» Exercise:
Give back every record exactly.
+++ Extracted material +++
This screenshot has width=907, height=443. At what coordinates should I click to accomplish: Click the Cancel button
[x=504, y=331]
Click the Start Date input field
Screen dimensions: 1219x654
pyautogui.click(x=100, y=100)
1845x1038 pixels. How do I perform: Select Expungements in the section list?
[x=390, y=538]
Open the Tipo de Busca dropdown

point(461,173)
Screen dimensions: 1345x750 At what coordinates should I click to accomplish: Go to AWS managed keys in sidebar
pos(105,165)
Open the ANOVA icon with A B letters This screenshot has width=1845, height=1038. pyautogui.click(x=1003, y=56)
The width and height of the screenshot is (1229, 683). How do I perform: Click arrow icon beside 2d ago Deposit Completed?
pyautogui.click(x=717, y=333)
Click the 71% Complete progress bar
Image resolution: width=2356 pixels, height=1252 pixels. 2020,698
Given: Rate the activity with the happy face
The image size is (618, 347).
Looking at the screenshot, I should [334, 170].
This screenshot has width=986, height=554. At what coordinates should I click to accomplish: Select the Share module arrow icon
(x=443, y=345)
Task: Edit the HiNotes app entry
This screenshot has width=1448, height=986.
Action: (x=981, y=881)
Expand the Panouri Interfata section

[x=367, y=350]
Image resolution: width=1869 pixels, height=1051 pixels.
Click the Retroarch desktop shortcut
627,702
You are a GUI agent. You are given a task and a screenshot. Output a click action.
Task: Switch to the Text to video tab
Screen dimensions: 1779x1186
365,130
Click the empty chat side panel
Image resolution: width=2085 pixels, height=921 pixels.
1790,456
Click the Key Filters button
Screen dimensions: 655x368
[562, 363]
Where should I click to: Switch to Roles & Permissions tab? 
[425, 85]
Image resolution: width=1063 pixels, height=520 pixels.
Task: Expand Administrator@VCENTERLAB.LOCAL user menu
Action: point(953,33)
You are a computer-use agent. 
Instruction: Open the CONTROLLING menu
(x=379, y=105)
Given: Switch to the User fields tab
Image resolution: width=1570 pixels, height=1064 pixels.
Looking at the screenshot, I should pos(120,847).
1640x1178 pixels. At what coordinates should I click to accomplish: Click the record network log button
+++
» Answer box:
This screenshot has width=907, height=443. At what coordinates should I click to accomplish: Click the Cancel button
[x=504, y=331]
Click the Start Date input field
Screen dimensions: 1219x654
pyautogui.click(x=100, y=100)
1845x1038 pixels. How do I perform: Select Expungements in the section list?
[x=390, y=538]
Open the Tipo de Busca dropdown

point(461,173)
Screen dimensions: 1345x750 At what coordinates should I click to accomplish: Go to AWS managed keys in sidebar
pos(105,165)
Open the ANOVA icon with A B letters This screenshot has width=1845, height=1038. pyautogui.click(x=1003, y=56)
The width and height of the screenshot is (1229, 683). How do I perform: Click arrow icon beside 2d ago Deposit Completed?
pyautogui.click(x=717, y=333)
Click the 71% Complete progress bar
Image resolution: width=2356 pixels, height=1252 pixels. 2020,698
Given: Rate the activity with the happy face
The image size is (618, 347).
Looking at the screenshot, I should [334, 170].
This screenshot has width=986, height=554. At what coordinates should I click to accomplish: Select the Share module arrow icon
(x=443, y=345)
Task: Edit the HiNotes app entry
This screenshot has width=1448, height=986.
Action: (x=981, y=881)
Expand the Panouri Interfata section

[x=367, y=350]
Image resolution: width=1869 pixels, height=1051 pixels.
Click the Retroarch desktop shortcut
627,702
You are a GUI agent. You are given a task and a screenshot. Output a click action.
Task: Switch to the Text to video tab
Screen dimensions: 1779x1186
365,130
Click the empty chat side panel
Image resolution: width=2085 pixels, height=921 pixels.
1790,456
Click the Key Filters button
Screen dimensions: 655x368
[562, 363]
Where should I click to: Switch to Roles & Permissions tab? 
[425, 85]
Image resolution: width=1063 pixels, height=520 pixels.
Task: Expand Administrator@VCENTERLAB.LOCAL user menu
Action: point(953,33)
You are a computer-use agent. 
Instruction: Open the CONTROLLING menu
(x=379, y=105)
Given: Switch to the User fields tab
Image resolution: width=1570 pixels, height=1064 pixels.
Looking at the screenshot, I should pos(120,847).
1640x1178 pixels. At what coordinates should I click to accomplish: Click the record network log button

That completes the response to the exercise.